# Task 1
Reproduce the part of the entries that opens with the line containing "The height and width of the screenshot is (171, 274)." and runs through the last of the entries, including both ends.
━━━━━ Excerpted passage
See the attached picture.

Create an equation for the volume of the box, find the zeroes, and sketch the graph of the function.

The resulting box has a volume

$V(x)=x(8-x)(12-x)=x^3-20x^2+96x$

because the volume of a box is the product of its width $(12-x)$ , length $(8-x)$ , and height $(x)$ .

find the zeroes

You know right away from the factored form of $V(x)$ that the zeroes are $x=0,8,12$ . (zero product property)

sketch the graph of the function

Easy to plot by hand. You know the zeroes, and you can check the sign of $V(x)$ for any values of $x$ between these zeros to get an idea of what the graph of $V(x)$ looks like. See the second attached picture.

Here's what I mean by "check the sign" in case you don't follow. We know $V(x)=0$ when $x=0$ and $x=8$ . So we pick some value of $x$ between them, say $x=1$ , and find that

$V(1)=1(8-1)(12-1)=7\cdot11=77$

which is positive, so $V(x)$ will be positive for any other $x$ between 0 and 8. Similarly we would find that $V(x)$ for $x$ between 8 and 12, and so on.

What is the size of the cutout he needs to make so that he can fit the most marbles in the box?

It's impossible to answer this without knowing the volume of each marble...

If Thomas wants a volume of 12 cubic inches, what size does the cutout need to be?

Thomas wants $V(x)=12$ , so you solve

$x^3-20x^2+96x=12$

While this is possible to do by hand, the procedure is tedious (look up "solving the cubic equation"). With a calculator, you'd find three approximate solutions

$x\approx0.1284$
━━━━━━━━━━
# Task 2
Answer these questions from the box-volume passage:
(a) What are the zeroes of V(x)?
(b) What value does V(1) have?
(c) What volume, in cubic inches, does Thomas want?
━━━━━ Data to process
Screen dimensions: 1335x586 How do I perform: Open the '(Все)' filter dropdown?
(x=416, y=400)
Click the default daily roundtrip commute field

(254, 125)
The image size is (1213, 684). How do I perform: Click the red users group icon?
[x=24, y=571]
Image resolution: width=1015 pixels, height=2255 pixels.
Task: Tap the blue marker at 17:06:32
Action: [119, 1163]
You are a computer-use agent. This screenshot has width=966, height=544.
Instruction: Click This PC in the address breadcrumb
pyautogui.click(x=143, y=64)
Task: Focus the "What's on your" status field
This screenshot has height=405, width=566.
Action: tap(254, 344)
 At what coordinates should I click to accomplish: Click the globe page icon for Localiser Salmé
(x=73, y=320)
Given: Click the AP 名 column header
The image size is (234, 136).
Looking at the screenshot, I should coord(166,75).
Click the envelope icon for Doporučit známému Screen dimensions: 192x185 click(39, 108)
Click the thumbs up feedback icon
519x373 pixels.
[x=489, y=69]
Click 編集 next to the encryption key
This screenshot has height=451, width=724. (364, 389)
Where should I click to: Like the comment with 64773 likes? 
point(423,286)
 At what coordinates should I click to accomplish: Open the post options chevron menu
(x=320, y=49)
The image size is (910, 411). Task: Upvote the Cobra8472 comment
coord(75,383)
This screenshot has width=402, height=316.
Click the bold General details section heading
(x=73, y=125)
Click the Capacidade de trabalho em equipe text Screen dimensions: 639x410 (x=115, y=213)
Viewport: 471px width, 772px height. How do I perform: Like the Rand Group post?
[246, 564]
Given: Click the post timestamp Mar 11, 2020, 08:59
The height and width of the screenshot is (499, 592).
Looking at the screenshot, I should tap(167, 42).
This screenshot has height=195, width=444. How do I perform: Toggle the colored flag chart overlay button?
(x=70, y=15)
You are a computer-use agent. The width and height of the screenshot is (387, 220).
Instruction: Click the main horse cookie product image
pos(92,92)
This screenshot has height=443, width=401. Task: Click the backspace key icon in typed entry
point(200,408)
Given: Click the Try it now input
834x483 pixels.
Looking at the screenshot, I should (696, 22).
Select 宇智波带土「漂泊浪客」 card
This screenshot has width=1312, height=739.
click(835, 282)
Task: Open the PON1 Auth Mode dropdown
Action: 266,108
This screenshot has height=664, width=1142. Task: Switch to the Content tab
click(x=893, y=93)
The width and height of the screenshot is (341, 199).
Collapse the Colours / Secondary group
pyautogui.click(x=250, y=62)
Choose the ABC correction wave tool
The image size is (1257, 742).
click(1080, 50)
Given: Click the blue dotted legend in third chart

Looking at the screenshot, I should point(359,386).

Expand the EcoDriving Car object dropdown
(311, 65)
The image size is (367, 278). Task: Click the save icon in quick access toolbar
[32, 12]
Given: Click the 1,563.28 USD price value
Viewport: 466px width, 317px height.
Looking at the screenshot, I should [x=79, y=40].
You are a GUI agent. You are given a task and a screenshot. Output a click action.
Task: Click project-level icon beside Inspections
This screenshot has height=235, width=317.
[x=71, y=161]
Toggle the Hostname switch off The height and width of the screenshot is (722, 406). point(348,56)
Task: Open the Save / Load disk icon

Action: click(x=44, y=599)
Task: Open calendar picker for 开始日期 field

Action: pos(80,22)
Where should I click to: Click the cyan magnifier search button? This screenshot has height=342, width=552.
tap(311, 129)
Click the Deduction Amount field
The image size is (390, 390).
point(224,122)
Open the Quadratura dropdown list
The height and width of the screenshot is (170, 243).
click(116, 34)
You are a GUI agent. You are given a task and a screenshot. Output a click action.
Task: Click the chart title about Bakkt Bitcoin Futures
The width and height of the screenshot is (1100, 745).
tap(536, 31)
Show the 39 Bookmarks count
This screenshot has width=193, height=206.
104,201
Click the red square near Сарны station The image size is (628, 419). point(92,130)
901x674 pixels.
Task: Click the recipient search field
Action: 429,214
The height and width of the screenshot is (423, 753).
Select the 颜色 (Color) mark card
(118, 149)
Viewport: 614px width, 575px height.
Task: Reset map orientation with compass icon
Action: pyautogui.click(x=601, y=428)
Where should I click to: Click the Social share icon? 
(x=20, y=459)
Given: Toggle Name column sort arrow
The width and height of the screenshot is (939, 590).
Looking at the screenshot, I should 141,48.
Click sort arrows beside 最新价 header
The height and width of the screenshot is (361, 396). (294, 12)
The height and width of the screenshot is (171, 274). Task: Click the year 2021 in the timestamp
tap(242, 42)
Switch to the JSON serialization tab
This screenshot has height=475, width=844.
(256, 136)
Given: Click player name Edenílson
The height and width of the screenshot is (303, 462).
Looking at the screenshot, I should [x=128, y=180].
━━━━━━━━━━
# Written response 1
The height and width of the screenshot is (171, 274). Task: Click the year 2021 in the timestamp
tap(242, 42)
Switch to the JSON serialization tab
This screenshot has height=475, width=844.
(256, 136)
Given: Click player name Edenílson
The height and width of the screenshot is (303, 462).
Looking at the screenshot, I should [x=128, y=180].

# Written response 2
(a) x = 0, 8, 12
(b) 77
(c) 12 cubic inches